13 de enero, día mundial de la depresión . El desafío de la depresión en la vejez

13 de enero, día mundial de la depresión

El desafío de la depresión en la vejez

 

Por:  Graciela Spinelli, Lic en Gerontología del Hogar Los Pinos

 

En la era actual de concientización sobre la salud mental, es crucial examinar la eficacia de eventos como el Día Mundial de la lucha contra la depresión y su verdadero propósito. ¿Realmente aumenta nuestra conciencia sobre la depresión? ¿O más bien necesitamos despojarnos de preconceptos y prejuicios para comprender verdaderamente esta compleja realidad?

La dualidad de la depresión y la tristeza

Partamos de la premisa fundamental: la depresión es una enfermedad con tratamiento y posible cura, mientras que la tristeza, una emoción básica, es una parte natural de la experiencia humana. Ambas no son exclusivas de la vejez; de hecho, los índices de depresión son más altos en adolescentes y adultos que en personas mayores.

La tristeza, como emoción básica, cumple una función crucial en el procesamiento del dolor. Imaginemos un mundo utópico donde nunca experimentamos tristeza. En este escenario, corremos el riesgo de enfermarnos de depresión, ya que nuestro cuerpo necesita liberar el dolor de alguna manera: llorando, gritando, apartándonos del mundo por momentos o simplemente guardando silencio.

La represión emocional: un obstáculo para la salud mental

Desafortunadamente, nuestra sociedad nos ha condicionado a reprimir nuestras emociones en lugar de expresarlas. Este enfoque puede alimentar el desarrollo de la temida depresión, ya que reprimir lo que sentimos en lugar de expresarlo obstaculiza nuestro desarrollo emocional.

En el contexto de las personas mayores, el estigma asociado con expresar emociones es aún más pronunciado. Frases como “los hombres no lloran” o la valoración de sufrir en silencio contribuyen a un entorno donde hablar de su dolor se convierte en un tabú.

La respuesta médica: más allá de la “pastillita mágica”

Cuando las personas mayores se acercan con confianza a sus médicos, expresando sentimientos de desánimo, la respuesta a menudo se centra en la prescripción de medicamentos. No es una crítica al profesional de la salud, sino una reflexión sobre la limitación de tiempo para indagar en las causas subyacentes.

Al reflexionar, debemos preguntarnos:

  • ¿Se explica a la persona que los antidepresivos no son necesariamente para toda la vida?

  • ¿Podría el proceso de descubrir y procesar el dolor reducir la dependencia de la medicación?

  • ¿La búsqueda de actividades y la participación social pueden mejorar el estado de ánimo?

  • ¿Dar el primer paso es difícil, pero no imposible?

  • ¿Compartir experiencias similares con otros actúa como un poderoso analgésico y antidepresivo?

El camino de la depresión en la vejez

El recorrido hacia la depresión en personas mayores a menudo comienza con situaciones traumáticas o eventos que desafían sus planes. Rápidamente se les etiqueta como enfermos, sin explorar la causa subyacente. Esto puede llevar a la retirada o, en algunos casos, a la automedicación y el abandono.

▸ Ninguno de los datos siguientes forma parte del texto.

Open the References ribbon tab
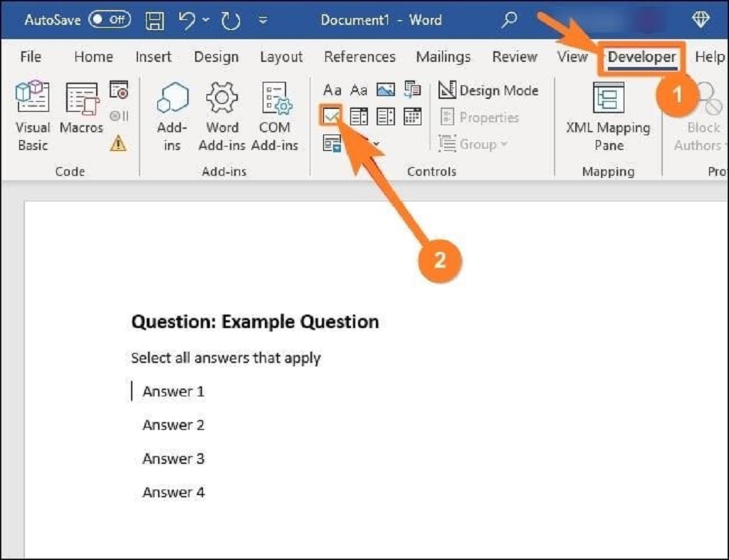This screenshot has width=729, height=560. [360, 57]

Los profesionales de la salud deben recordar que el duelo no se medica, se acompaña. La conciencia de que la depresión no siempre se convierte en crónica es esencial, y la responsabilidad de informar y acompañar adecuadamente recae en todos nosotros.

La importancia del acompañamiento en la Vejez

En nuestra sociedad, el envejecimiento se ha convertido en un desafío complejo, especialmente en la lucha contra la depresión. El apoyo familiar, entornos de cuidado compasivos y una rehabilitación centrada en el individuo pueden marcar la diferencia crucial. Proporcionar un entorno de cuidados adecuado, un respaldo emocional constante y un enfoque holístico en la rehabilitación integral son clave. Al unir fuerzas en estos aspectos, no solo enfrentamos la depresión en la vejez, sino que también brindamos a nuestros seres queridos la oportunidad de vivir esta etapa con dignidad, amor y significado.

 

El 13 de enero, Día de la lucha contra la depresión, nos invita a reflexionar y actuar. La toma de conciencia es una responsabilidad compartida que abarca ciudadanos, familias, profesionales y seres humanos comprensivos que pueden comprender las complejidades de nuestras existencias. Desde las residencias para personas mayores, observamos la importancia de un diagnóstico adecuado y el seguimiento responsable de las medicaciones, reconociendo que la salud mental merece la misma atención que cualquier otra faceta de nuestra salud.